Psychology Wiki

Watch, wait and wonder (WWW) is an approach to improving the attachment between parent and baby, developed originally by Elisabeth Muir, Angela Stupples and Denis Guy in New Zealand, and further developed in Toronto, Canada, in collaboration with Mirek Lojkasek, Ph.D. Elizabeth Muir and Mirek Lojkasek collaborated with Nancy Cohen, Ph.D. on a research study evaluating the effectiveness of Watch, Wait and Wonder.[1]

Research[]

This research compared two forms of psychodynamic psychotherapeutic interventions for 67 clinically referred infants and their mothers. One was an infant-led psychotherapy delivered through a program called Watch, Wait, and Wonder (WWW). The other was a mother-infant psychotherapy, Parents' Preference Test (PPT). Infants ranged in age from 10 to 30 months at the outset of treatment, which took place in weekly sessions over approximately 5 months.
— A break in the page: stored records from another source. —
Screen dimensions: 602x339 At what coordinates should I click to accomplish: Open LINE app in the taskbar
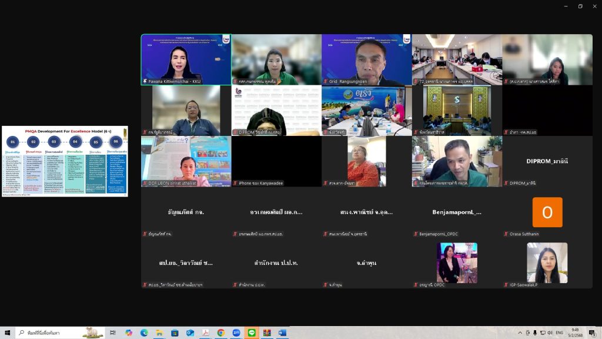pyautogui.click(x=252, y=333)
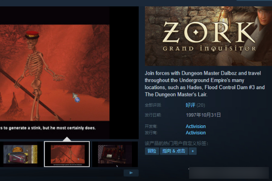272x181 pixels.
Task: Click the plus button to add a tag
Action: tap(193, 151)
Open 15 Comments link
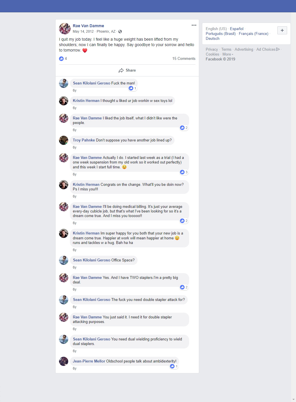 [x=184, y=58]
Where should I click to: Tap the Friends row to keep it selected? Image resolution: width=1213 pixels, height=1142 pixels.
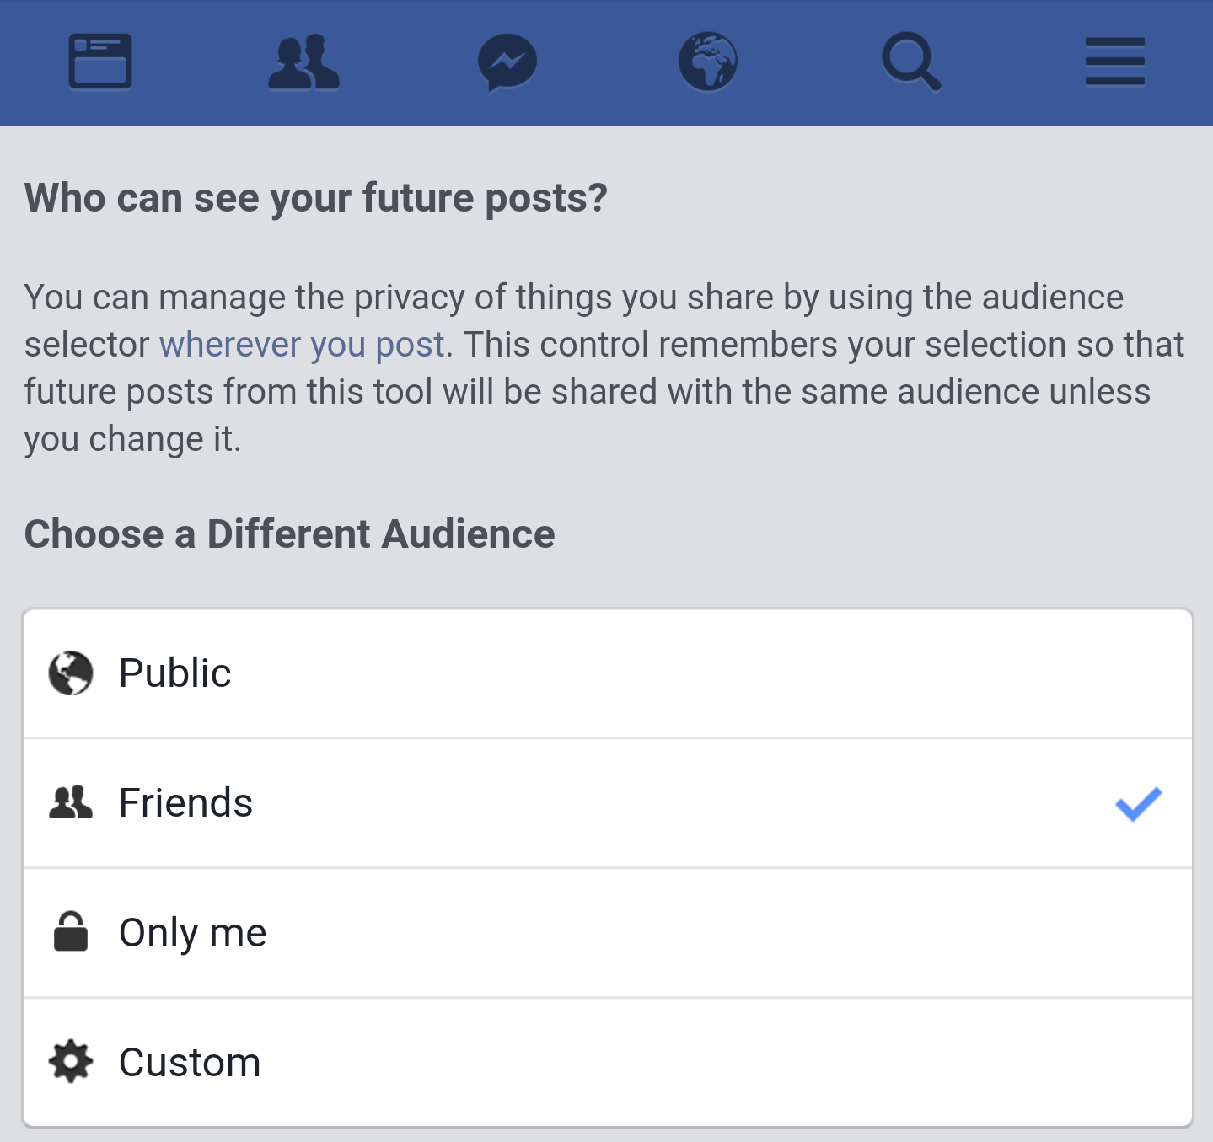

A broad range of measures of attachment, qualities of the mother-infant relationship, maternal perception of parenting stress, parenting competence and satisfaction, depression, and infant cognition and emotion regulation were used. The WWW group showed a greater shift toward a more organized or secure attachment relationship and a greater improvement in cognitive development and emotion regulation than infants in the PPT group. Moreover, mothers in the WWW group reported a larger increase in parenting satisfaction and competence and decrease in depression compared to mothers receiving PPT. Both WWW and PPT were successful in reducing infant -presenting problems, decreasing parenting stress, and reducing maternal intrusiveness and mother-infant conflict. Some potential reasons for the differential treatment effects and the theoretical, clinical, and methodological implications from the findings are discussed.

References[]

  1. Cohen, N., Muir, E., Lojkasek, M., Muir, R., Parker, C., Barwick, M., & Brown, M.,(2000). Watch, wait, and wonder: Testing the effectiveness of a new approach to mother-infant psychotherapy. Infant Mental Health Journal, 20, #4, 429-450.